Field Guide · term

Also known as: subcarrier, SCA, subsidiary carrier

A subcarrier is a secondary carrier that is modulated with its own information and then placed within the baseband of a larger signal, which is in turn modulated onto the main RF carrier.1 It is a way to stack several independent channels into one transmission by frequency-division multiplexing at baseband — one primary channel near DC and one or more subcarriers at higher baseband frequencies, each demodulated separately at the receiver.

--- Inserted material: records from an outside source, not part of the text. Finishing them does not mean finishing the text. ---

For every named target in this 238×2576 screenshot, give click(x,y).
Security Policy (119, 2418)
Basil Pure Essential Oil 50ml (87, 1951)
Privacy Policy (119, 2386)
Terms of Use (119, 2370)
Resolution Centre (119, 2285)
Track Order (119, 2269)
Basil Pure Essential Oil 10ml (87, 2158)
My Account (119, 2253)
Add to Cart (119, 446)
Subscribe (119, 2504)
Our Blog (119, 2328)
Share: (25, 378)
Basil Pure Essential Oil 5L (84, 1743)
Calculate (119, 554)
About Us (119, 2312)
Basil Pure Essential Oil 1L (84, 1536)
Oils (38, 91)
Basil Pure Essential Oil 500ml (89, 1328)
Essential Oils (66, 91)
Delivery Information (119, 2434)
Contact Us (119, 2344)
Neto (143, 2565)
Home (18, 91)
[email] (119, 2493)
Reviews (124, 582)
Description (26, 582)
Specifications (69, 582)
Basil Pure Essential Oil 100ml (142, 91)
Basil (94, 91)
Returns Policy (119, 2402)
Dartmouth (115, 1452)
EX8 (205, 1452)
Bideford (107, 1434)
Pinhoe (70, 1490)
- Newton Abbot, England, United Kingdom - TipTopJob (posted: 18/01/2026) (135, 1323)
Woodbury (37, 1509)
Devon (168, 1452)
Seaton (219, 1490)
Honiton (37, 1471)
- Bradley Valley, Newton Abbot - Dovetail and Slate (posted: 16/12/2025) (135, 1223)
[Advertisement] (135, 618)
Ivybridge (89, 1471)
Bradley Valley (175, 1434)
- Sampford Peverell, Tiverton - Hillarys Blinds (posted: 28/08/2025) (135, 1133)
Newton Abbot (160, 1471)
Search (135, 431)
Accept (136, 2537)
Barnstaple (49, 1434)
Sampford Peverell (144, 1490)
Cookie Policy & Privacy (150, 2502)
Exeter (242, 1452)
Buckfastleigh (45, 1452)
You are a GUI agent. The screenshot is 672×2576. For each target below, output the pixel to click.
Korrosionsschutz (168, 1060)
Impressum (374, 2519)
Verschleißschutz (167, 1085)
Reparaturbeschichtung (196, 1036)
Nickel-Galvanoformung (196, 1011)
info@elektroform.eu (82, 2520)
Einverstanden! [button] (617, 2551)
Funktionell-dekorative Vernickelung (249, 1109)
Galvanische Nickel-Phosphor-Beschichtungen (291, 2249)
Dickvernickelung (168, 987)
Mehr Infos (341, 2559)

mono L+R 19k pilot 38k L−R 57k RDS baseband freq →
Subcarriers stack extra channels above the main audio in the baseband; the FM multiplex carries stereo and RDS as subcarriers.

How it works

The transmitter builds a composite baseband: the primary channel occupies the lowest frequencies, and each subcarrier is a tone placed higher up the baseband and modulated (in AM, FM, or a suppressed-carrier scheme) with additional data. That whole composite is then applied to the main RF carrier as if it were ordinary audio. At the receiver, demodulating the main carrier regenerates the composite baseband; a bank of filters then splits out each subcarrier, and each is demodulated in turn. Because a suppressed-carrier subcarrier saves power and spectrum, systems often send only a low-level pilot tone so the receiver can regenerate the missing subcarrier frequency and phase coherently.

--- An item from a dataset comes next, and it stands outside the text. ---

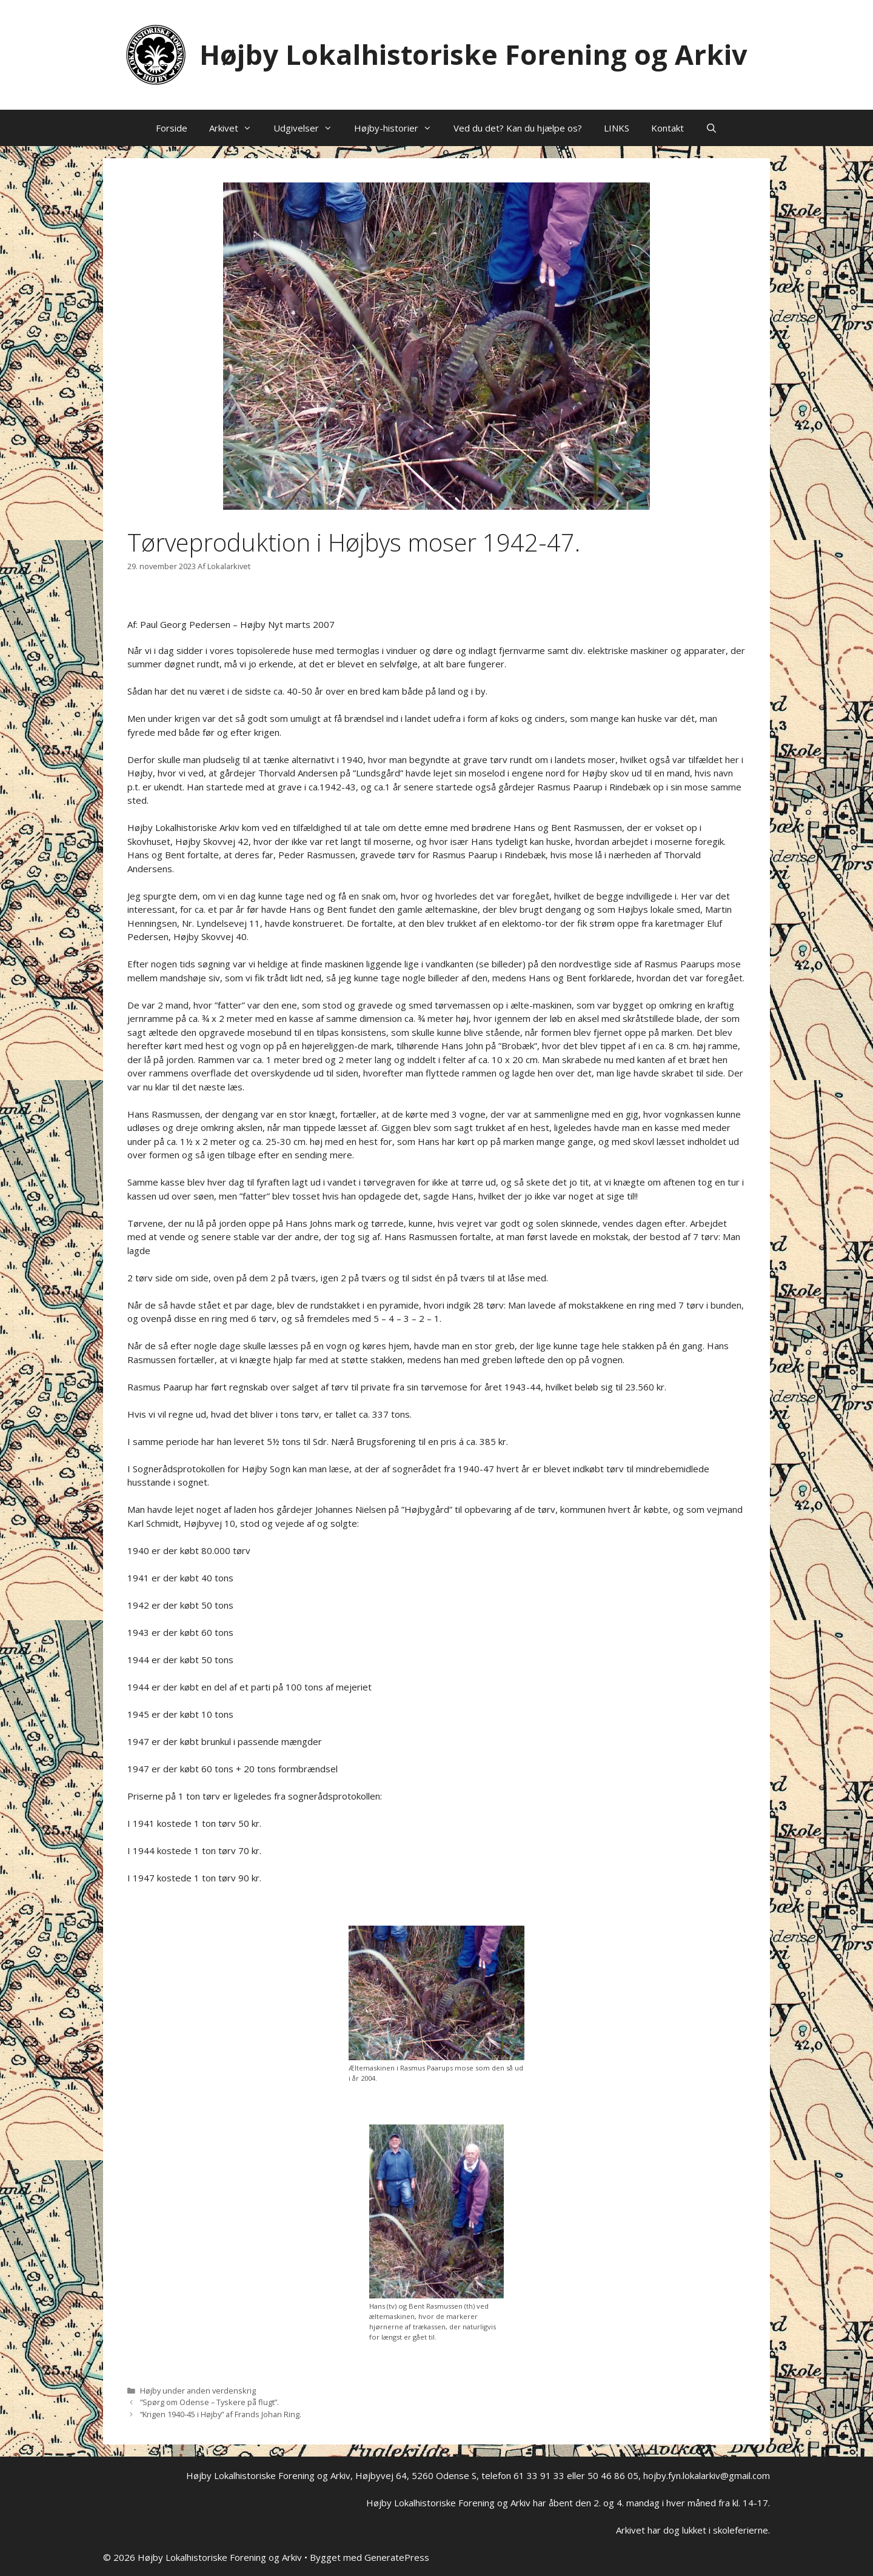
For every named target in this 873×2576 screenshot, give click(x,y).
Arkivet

The canonical example is the FM broadcast multiplex. Mono audio (L+R) sits from 30 Hz to 15 kHz; a 19 kHz pilot marks a stereo station; the stereo difference signal (L−R) is sent as a double-sideband suppressed-carrier subcarrier centered at 38 kHz (twice the pilot), which the receiver reconstructs by doubling the pilot; and RDS data rides a further subcarrier at 57 kHz (three times the pilot). Additional SCA subcarriers around 67 kHz and 92 kHz have historically carried background music and reading services.

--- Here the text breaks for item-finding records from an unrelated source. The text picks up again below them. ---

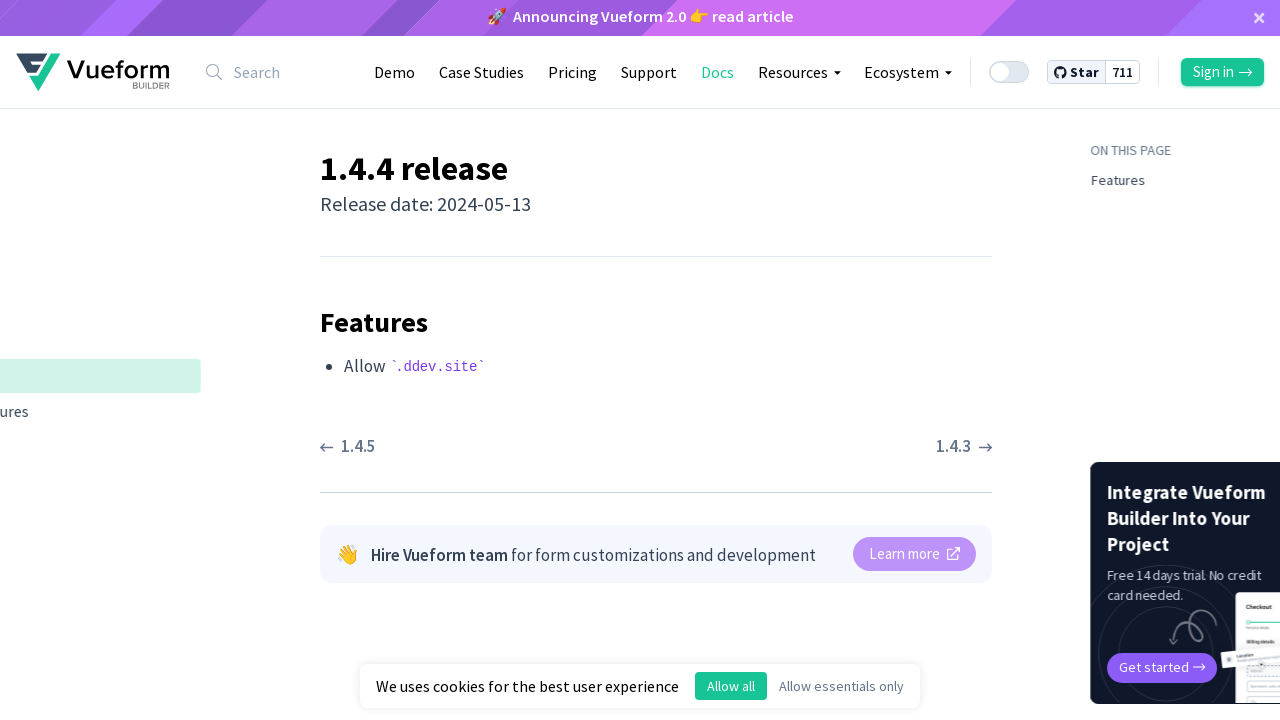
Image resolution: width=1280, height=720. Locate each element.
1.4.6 (47, 307)
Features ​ (79, 411)
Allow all (731, 686)
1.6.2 (47, 171)
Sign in (1222, 71)
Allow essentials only (841, 686)
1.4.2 (47, 479)
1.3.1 (47, 615)
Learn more (914, 553)
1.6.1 (47, 205)
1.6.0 (47, 239)
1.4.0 (47, 547)
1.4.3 (47, 445)
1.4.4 (48, 375)
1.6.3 (47, 137)
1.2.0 (47, 683)
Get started (1096, 667)
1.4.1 (47, 513)
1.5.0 (47, 273)
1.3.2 (47, 581)
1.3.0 (47, 649)
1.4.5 (47, 341)
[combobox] (272, 72)
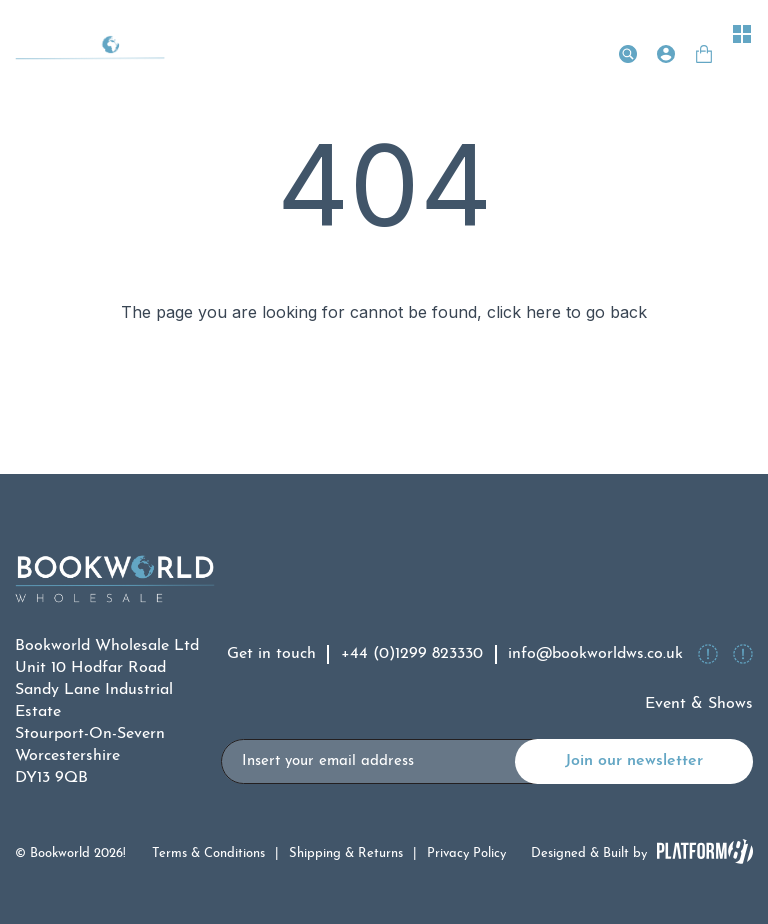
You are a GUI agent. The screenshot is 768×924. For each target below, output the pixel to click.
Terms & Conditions (208, 853)
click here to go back (567, 312)
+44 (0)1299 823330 (412, 654)
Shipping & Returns (346, 853)
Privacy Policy (466, 853)
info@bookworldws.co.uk (595, 654)
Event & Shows (699, 704)
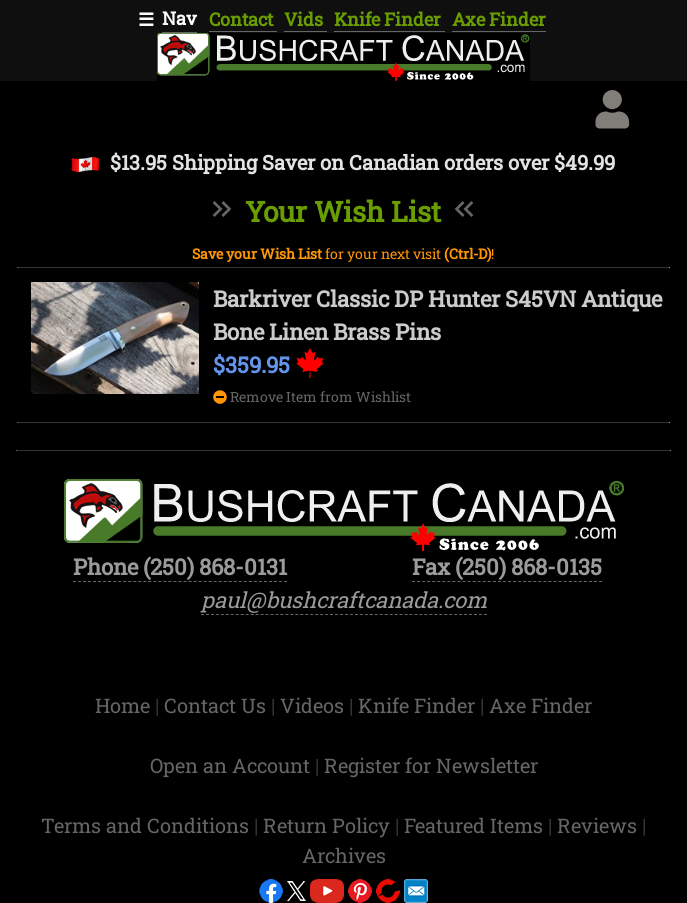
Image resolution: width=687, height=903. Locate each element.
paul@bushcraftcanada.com (344, 599)
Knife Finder (389, 19)
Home (125, 705)
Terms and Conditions (147, 825)
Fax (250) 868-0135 (507, 566)
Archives (344, 855)
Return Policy (329, 825)
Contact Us (217, 705)
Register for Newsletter (431, 765)
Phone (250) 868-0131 (180, 566)
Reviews (599, 825)
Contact (243, 19)
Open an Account (230, 765)
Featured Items (476, 825)
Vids (305, 19)
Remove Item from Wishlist (312, 396)
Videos (314, 705)
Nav (179, 18)
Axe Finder (499, 19)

Notice the arithmetic: the 38 kHz stereo subcarrier is exactly twice the 19 kHz pilot and the 57 kHz RDS subcarrier exactly three times it. This is deliberate — deriving every subcarrier from harmonics of one pilot lets the receiver regenerate all of them from a single locked reference, and it keeps the subcarriers from drifting relative to one another. It is the analog ancestor of the coherent-reference thinking that pervades digital systems.

Variants

Subcarriers appear far beyond FM stereo. Analog color television carried the chrominance (color) information on a suppressed subcarrier (about 3.58 MHz in NTSC) sitting inside the luminance band, itself a small-scale frequency-division multiplex. Telemetry and instrumentation systems have long used FM/FM schemes in which many sensor channels each frequency-modulate their own subcarrier and the whole stack then modulates the RF carrier. And in the digital world the idea generalizes completely: OFDM splits a channel into hundreds or thousands of closely spaced, individually modulated subcarriers, the technique behind Wi-Fi, LTE, 5G NR, DAB, and DVB-T. The humble FM pilot-and-subcarrier scheme and a 5G resource grid are points on the same continuum.

Relevance to SDR

Subcarriers are where a lot of “hidden” data lives in an otherwise analog broadcast, and they are a favorite SDR target. A software receiver that FM-demodulates a broadcast station gets the whole composite baseband for free and can then dig out the 57 kHz RDS subcarrier to display station name, program type, and RadioText — a common demonstration project. Decoding a suppressed-carrier subcarrier like the 38 kHz stereo channel requires regenerating it from the pilot, exactly the coherent-detection problem that double-sideband suppressed-carrier signals pose. GopherTrunk focuses on digital land-mobile trunking rather than broadcast, so it does not decode FM subcarriers, but the frequency-division-multiplex idea recurs throughout RF, and the pilot-regeneration technique is the same math its digital carriers use for synchronization.

Reading a subcarrier well depends on cleanly recovering the whole composite baseband first, which in turn needs enough receiver bandwidth and a low-distortion FM demodulator — a subcarrier riding at 57 kHz is useless if the receiver’s channel filter rolls off at 20 kHz. This is why subcarrier decoding rewards a wideband front end: the SDR must pass the full multiplex, not just the audio a listener hears. The same requirement applies in reverse as a warning about aliasing — a subcarrier sits at a real baseband frequency and must be sampled fast enough to represent it, or it folds back on top of the wanted audio.

Sources

  1. Subcarrier — Wikipedia, for the definition and the FM stereo/RDS multiplex example.